Today, companies all across America are dealing with an unprecedented level of turmoil in keeping workers. In this article, we explore a very real issue executives are facing: How do we justify investing in training when so many of our workers are leaving?

Why Investing in Training and Development Still Makes Sense in the Age of “The Great Resignation”
Photo by Dylan Gillis on Unsplash

Wow! It is one tough time to be in charge of people in any organization today! Each and every day on your drive into work, one cannot help but see the signs of the times, as they are everywhere! Seemingly every business, small and large alike, not only has a simple “Help Wanted” sign out front. Today, those signs seem to be trying to “one up” one another, as all of these firms - from fast food restaurants to retailers to warehouses and distribution centers to manufacturers and every category of business in between - are engaged in a desperate struggle to attract new workers. Companies are touting starting pay of $10…$12…$15…$20 an hour for jobs that just a year or so ago paid nothing close to those levels. Firms are adding incentives beyond higher hourly pay, throwing in signing bonuses in the hundreds, and sometimes thousands of dollars! They are advertising that they will give new hires vacations, tuition reimbursement, and more!

By Tim Mossholder on Unsplash

The competition level is intense as all companies seek to lure new employees, which in most cases, come from another employer, further aggravating companies’ staffing problems and adding more pressure to be even more competitive in today’s already hypercompetitive job market!

The Great Resignation” is thus not just a news story, but an all too real issue for almost all employers today. And where this cycle of what is nothing less than employment craziness stops, nobody knows!

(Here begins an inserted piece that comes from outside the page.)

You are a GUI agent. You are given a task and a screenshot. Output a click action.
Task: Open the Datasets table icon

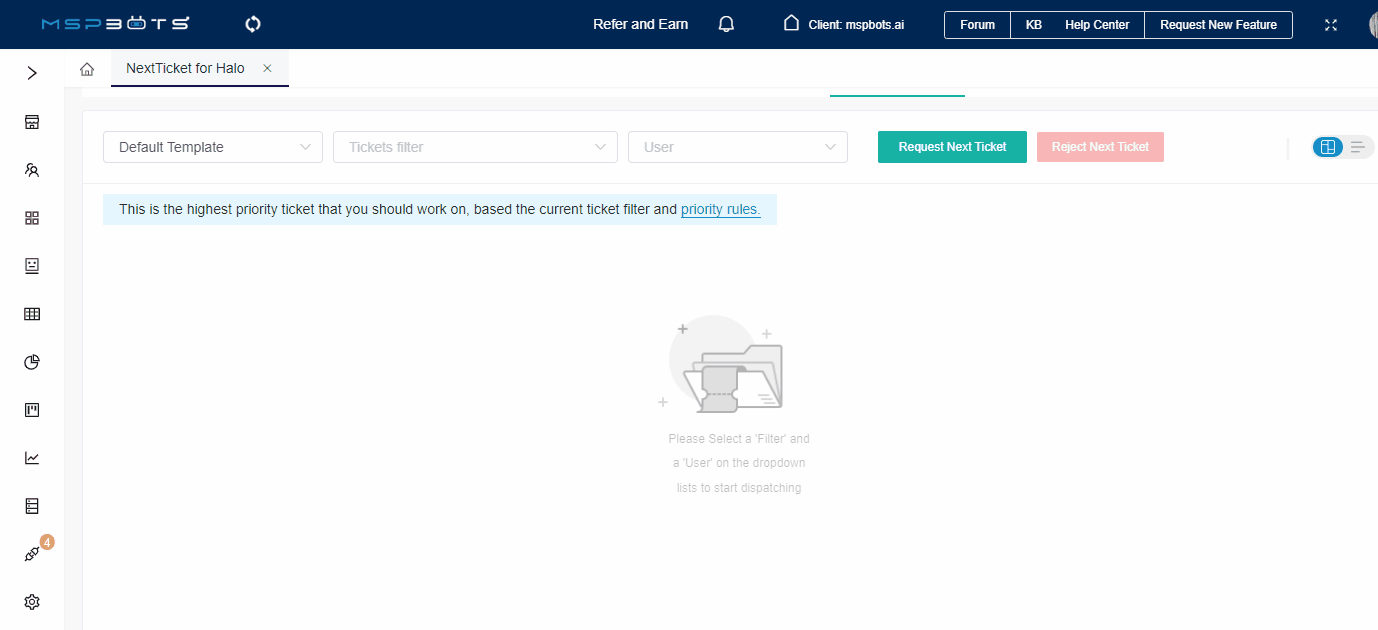coord(31,313)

While there has been much attention paid in the media to the costs associated with competing in the market for new hires and how companies should maneuver in this really unprecedented time, far less focus has been given in the media to the very real costs for employers with so many workers choosing to leave their jobs. As any manager knows, there are significant costs incurred each and every time one has to replace an employee, from hiring and training costs to simply the loss in productivity - and even camaraderie - that come when any worker leaves. Additionally, there is a hidden cost, and that is the costs associated with the past training and development that the organization has invested in that employee when that individual walks out the door for the final time. And when one talks about a knowledge worker, especially when much of that knowledge has been instilled by the company, those costs rise far above that of the average front-line employee. Then, in cases where we are speaking about a mid to senior level manager, one that likely went through years of company training, the training and development investment made in that employee can reach the tens, even hundreds of thousands of dollars quite easily!

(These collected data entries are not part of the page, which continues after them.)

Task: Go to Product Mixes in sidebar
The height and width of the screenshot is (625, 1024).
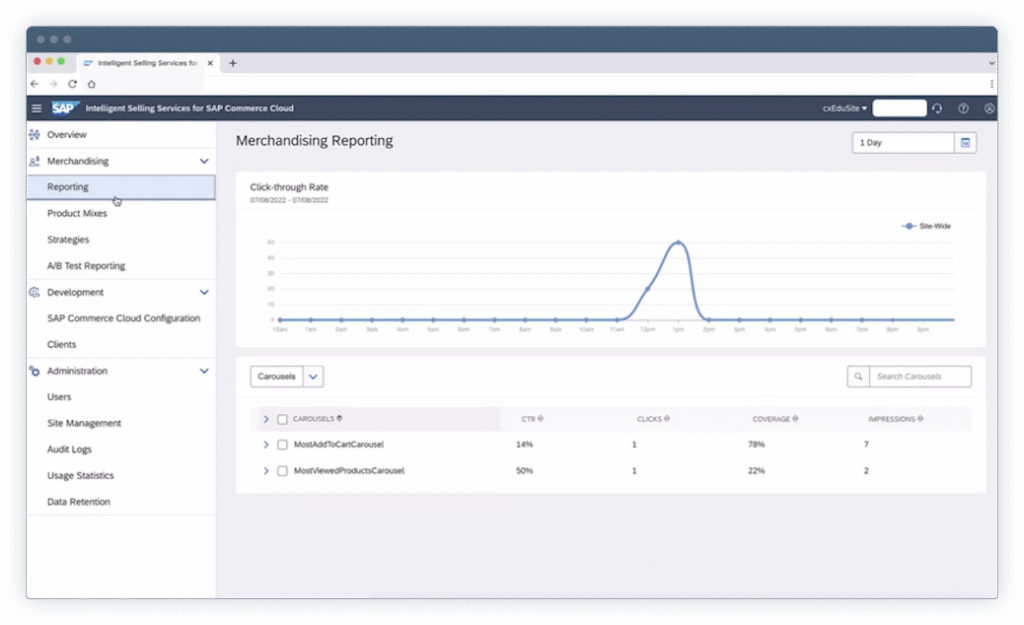Action: [77, 213]
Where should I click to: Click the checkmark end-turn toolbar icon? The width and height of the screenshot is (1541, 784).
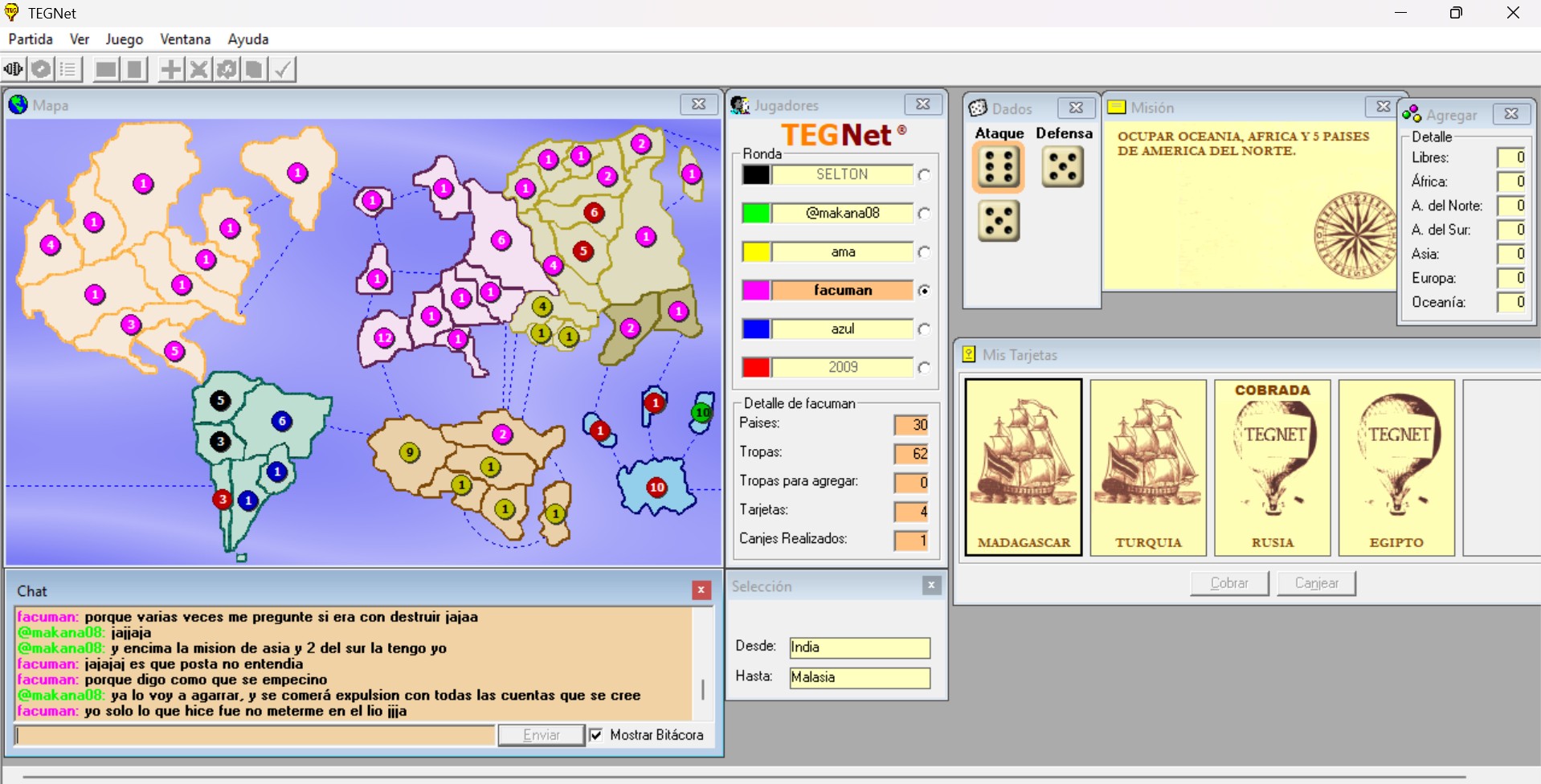click(282, 70)
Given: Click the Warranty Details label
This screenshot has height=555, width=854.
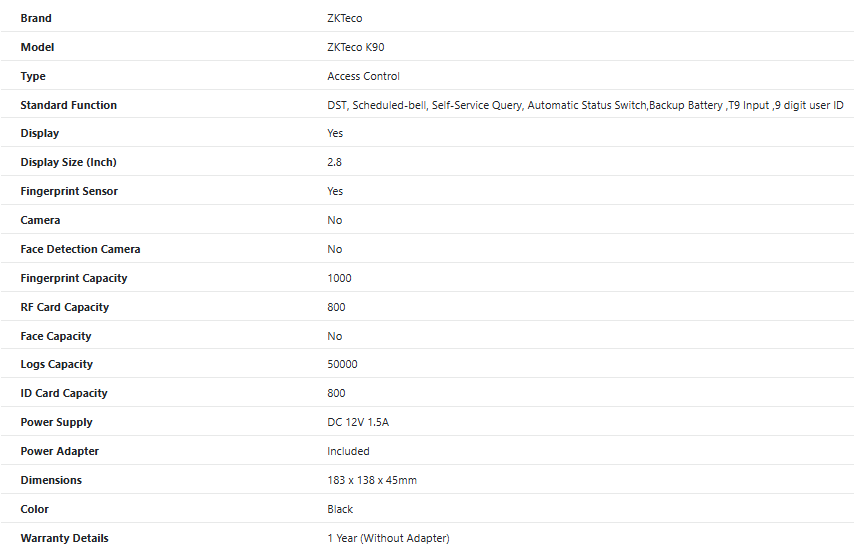Looking at the screenshot, I should point(64,538).
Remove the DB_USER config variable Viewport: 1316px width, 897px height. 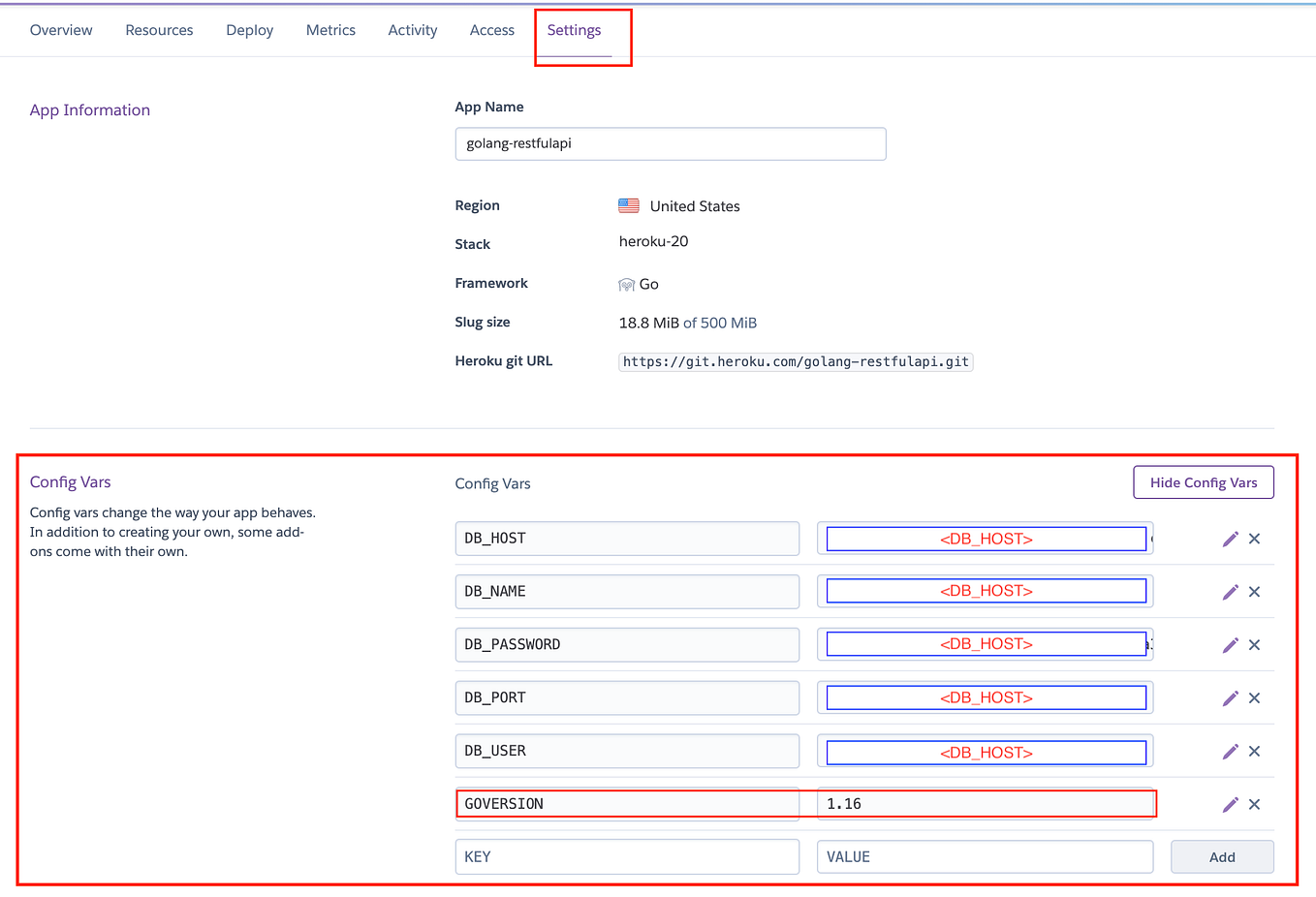click(1254, 751)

By Sahand Hoseini on Unsplash

And so as a strategic management professor and consultant, I was intrigued by a recent Tweet from one of the “all-time greats” in my field. Tom Peters, coauthor of perhaps one of the most important management books of all-time, In Search of Excellence: Lessons from America's Best-Run Companies, recently tweeted this:

In that single Tweet, in far fewer than 240 characters, Tom Peters perfectly encapsulated the very real dilemma facing all companies today - from the giants of the Fortune 500 to midsize firms to even the smallest of businesses - in regards to training and development.

By Max Bender on Unsplash

When it comes to training and development, anything and everything that a company does - and spends - in this regard can be looked upon as a very real investment in their human capital. And because human capital can indeed leave the organization at any time, training and development investments are really unlike any other capital investment that a firm makes. And yes, the reality is that people do leave organizations. In fact, one way or another, we all leave our organizations! The question is when this will happen, not if! And thus, when we speak of a company’s investment in human capital, that investment does have a very uncertain expiration date! Workers may leave tomorrow...or in 30 years.

By Nathan Dumlao on Unsplash

And so the situation that Tom Peters depicts in his Tweet represents an acceleration of the age-old question regarding training and development expenditures: Why invest in our people if they are certain to leave at some point? Yes, the CFO (Chief Financial Officer) perspective on this question has to be, by definition, a financial one. There is certainly an incentive - from a financial viewpoint - to limit such expenditures, and to target training and development efforts on the here and now - helping workers build knowledge, skills and abilities (KSAs) that pay benefits for the organization today, not years down the road (as is often the case when speaking of management and leadership development training programs and educational opportunities). When thinking of training and development investments in workers with an eye on the ROI (return on investment) of such efforts, programs that produce demonstrable, short-term benefits are far, far easier to justify than training programs that might produce significant results over the longer-term - results that may not be there if the employees do leave.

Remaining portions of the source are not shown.